British soldier, teacher and diarist

Lieutenant Colonel Ernest Achey Loftus (January 1884 − 7 July 1987) was a British soldier, diarist and former headmaster of Barking Abbey School. He is noted as the world’s most durable diarist, having kept a detailed journal, with brief periods of omission, over 91 years, from 1896 to 1987.

==Early life==
Loftus was a Yorkshireman, born at Hull, January 1884. Educated at York and Trinity College Dublin, he came to Essex to teach in 1906, as fourth form master at Palmer’s Boys’ School, Grays. Joining the Territorial Force in 1910, Loftus was commissioned in 1912. He subsequently served as a captain at Gallipoli, Egypt and in France with the Essex Regiment.

==Teaching career==
Following the Great War 1914–1918, Loftus returned to education and held the headmastership of Barking Abbey School from 1922 to 1949. Here he published various books, including ‘Education and the Citizen’ (1935) and a family record of his wife’s antecedents – ‘The Descendants of Maxmilian Cole’ (1938). She was Elsie, daughter of a notable landowner and agriculturalist Allen Charles Cole of ‘Condovers’ farm at Low Street, West Tilbury, whom he had married in the village church, 1916. A short interval of renewed war service came with 1940, after which he resumed his headship at Barking, publishing (with H. F. Chettle) ‘A History of Barking Abbey’, 1954, where he also mentions his induction into the Cotswold Boys Club.

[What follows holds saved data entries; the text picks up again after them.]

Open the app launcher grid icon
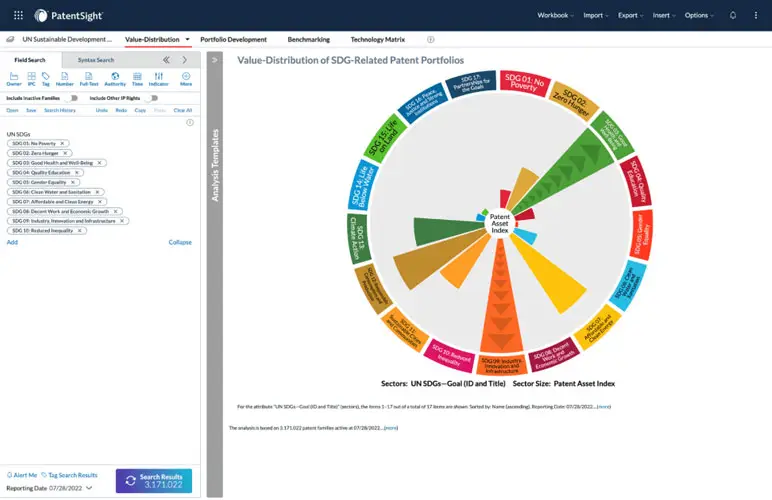This screenshot has height=500, width=772. point(18,15)
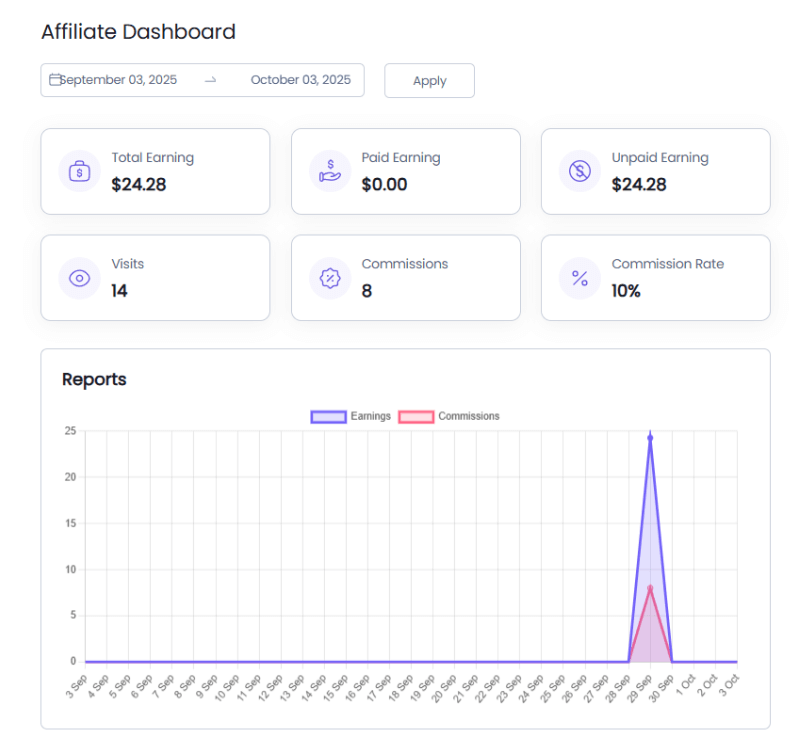Click the Unpaid Earning crossed-dollar icon

(579, 171)
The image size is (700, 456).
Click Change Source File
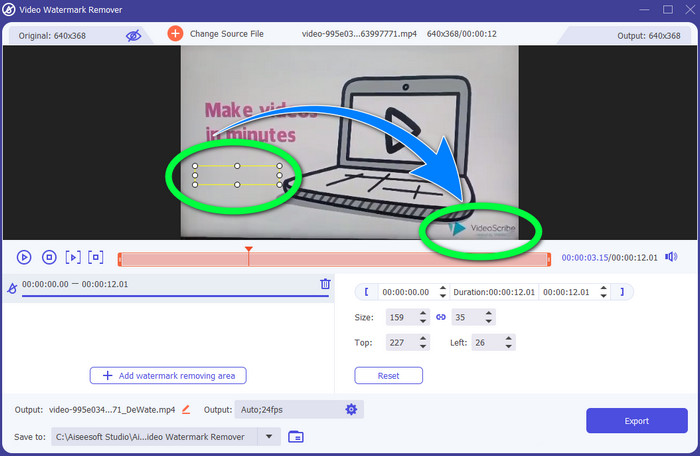coord(216,34)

Loftus was gazetted Lt. Col. in 1925, and in 1928 he was made an Officer of the Order of the British Empire (military division) and received the Territorial Decoration. In 1929 he was appointed Deputy Lieutenant for the county of Essex, serving for 46 years. In 1935 he was living at ‘Polwicks’, Low Street, West Tilbury.

==In Africa==
At the age of 70, having retired from teaching in the UK, he took up several posts abroad, as Education Officer in Kenya, Nyasaland and Zambia. In 1974 he was invested as a Commander of the Order of the British Empire (civil division) for his contributions to African education. He died in Harare, Zimbabwe on 7 July 1987 at the age of 103 and his ashes were flown home that summer for interment in the foundation of the medieval Barking Abbey.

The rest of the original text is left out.